Oral squamous cell carcinoma (OSCC) remains one of the most aggressive malignancies of the oral epithelium, with limited therapeutic options effectively targeting both tumor growth and metastasis. Plant-derived nanovesicles have emerged as natural, biocompatible nanomedicines with potential applications in cancer therapy. Here, we systematically screened nanovesicles from ten medicinal plants and identified Panax notoginseng-derived nanovesicles (PnNVs) as the most potent inhibitors of OSCC. PnNVs exhibited favorable safety profiles and intrinsic tumor-homing ability, selectively accumulating in orthotopic tongue tumors.

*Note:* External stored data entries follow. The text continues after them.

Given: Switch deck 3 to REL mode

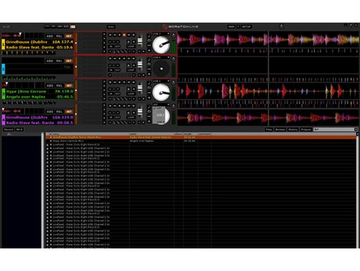Looking at the screenshot, I should [59, 86].
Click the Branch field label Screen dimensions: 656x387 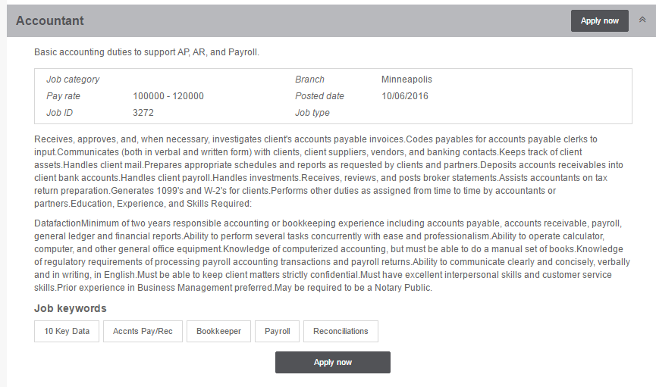coord(309,80)
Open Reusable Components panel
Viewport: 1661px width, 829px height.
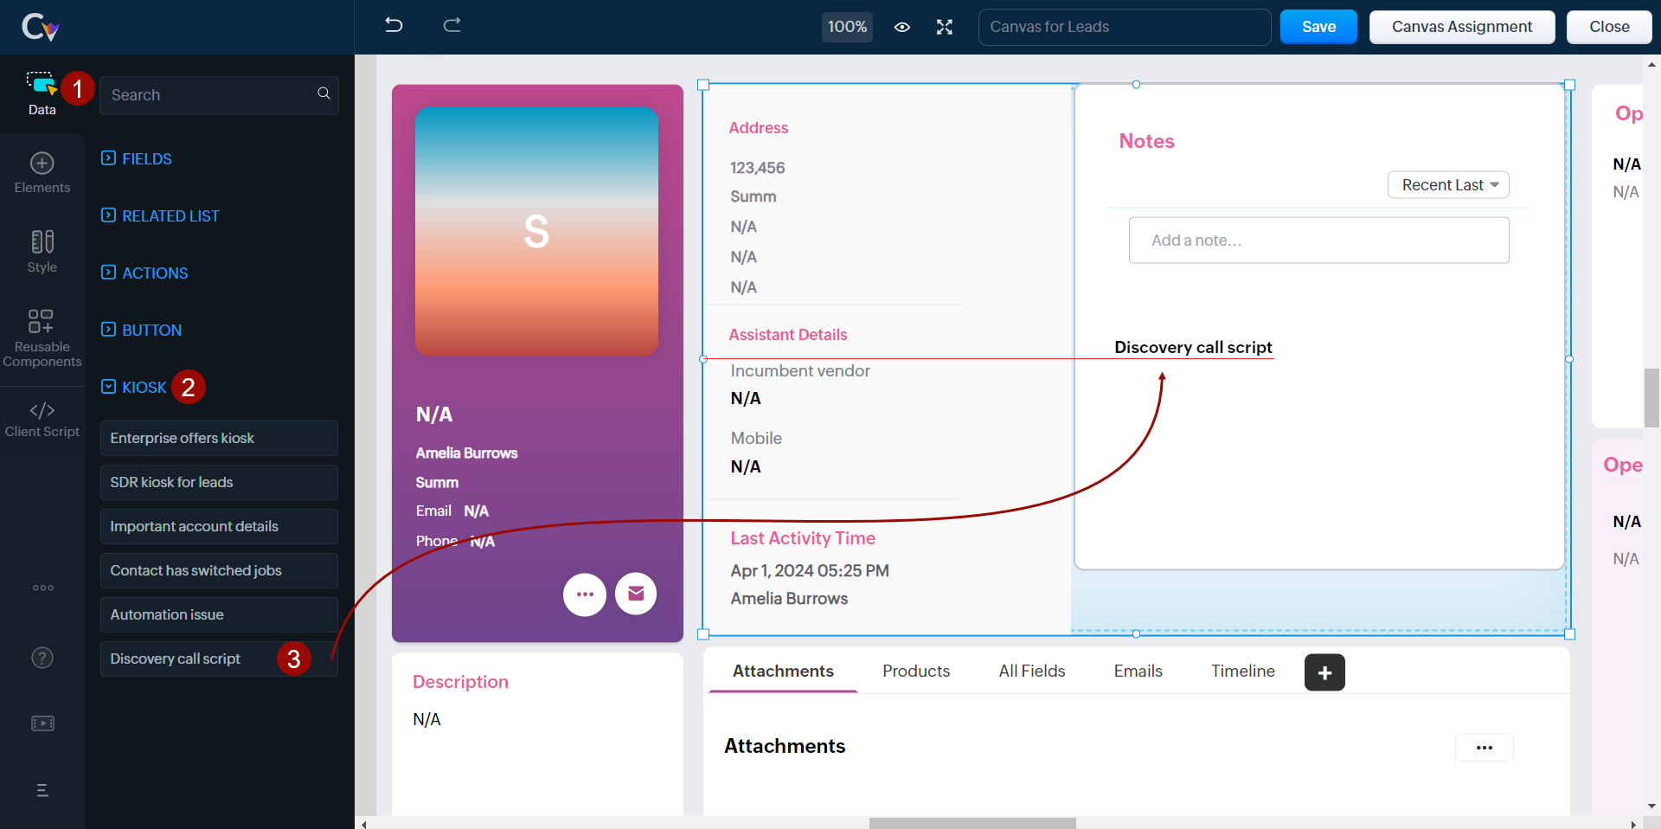coord(42,337)
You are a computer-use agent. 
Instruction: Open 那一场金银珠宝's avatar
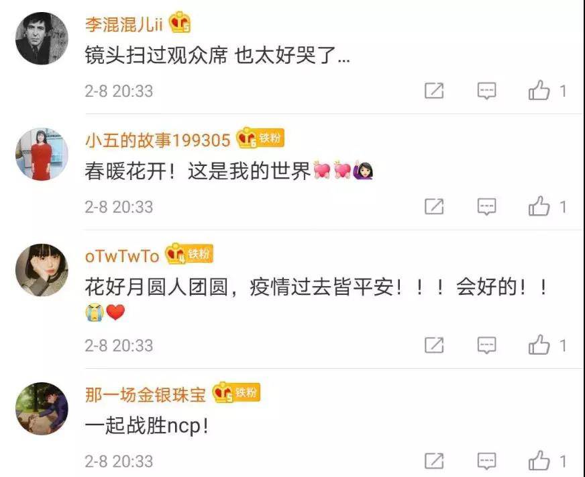click(x=42, y=408)
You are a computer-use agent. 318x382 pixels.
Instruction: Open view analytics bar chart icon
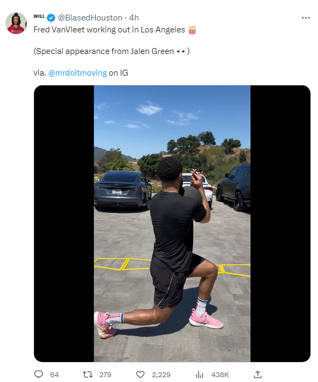coord(199,374)
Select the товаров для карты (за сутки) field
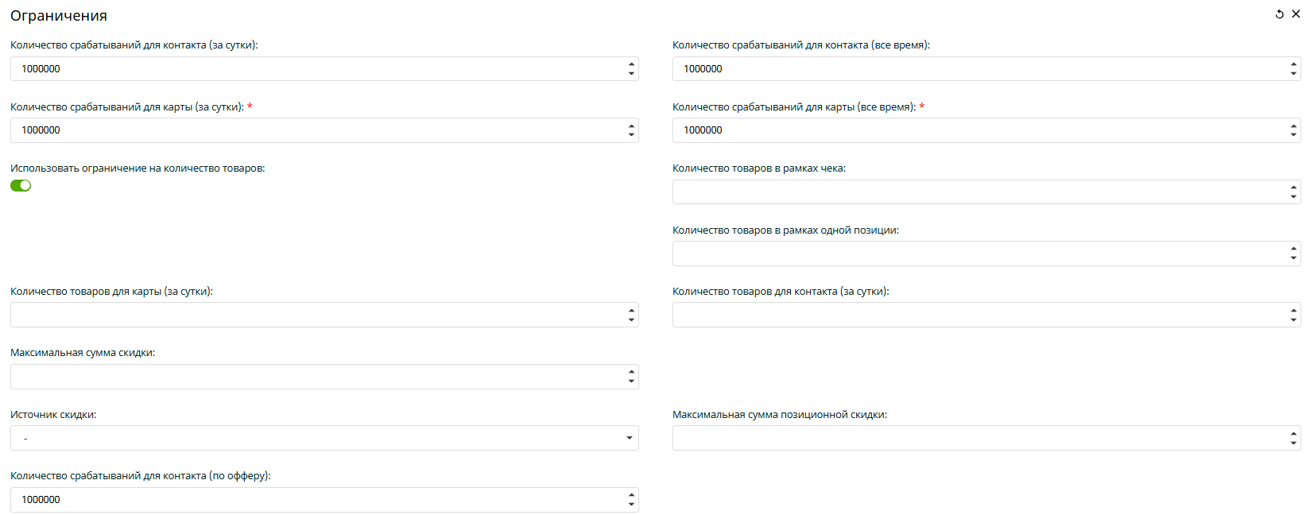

In vivo, they markedly suppressed primary tumor growth and lymphatic metastasis. Mechanistically, PnNVs disrupted redox homeostasis by inhibiting the p38-MAPK/NRF2 signaling pathway, thereby inducing ferroptosis, autophagy, and PANoptosis. In addition, PnNVs impaired cancer cell migration by modulating chemokine-associated signaling pathways critical for tumor dissemination. Multi-omic analyses further revealed synergistic contributions of RNA cargos and metabolite components to their multi-target anticancer efficacy. Collectively, our findings establish PnNVs as a natural, multifunctional therapeutic candidate with dual anti-proliferative and anti-metastatic activity, providing a promising preclinical strategy for OSCC treatment.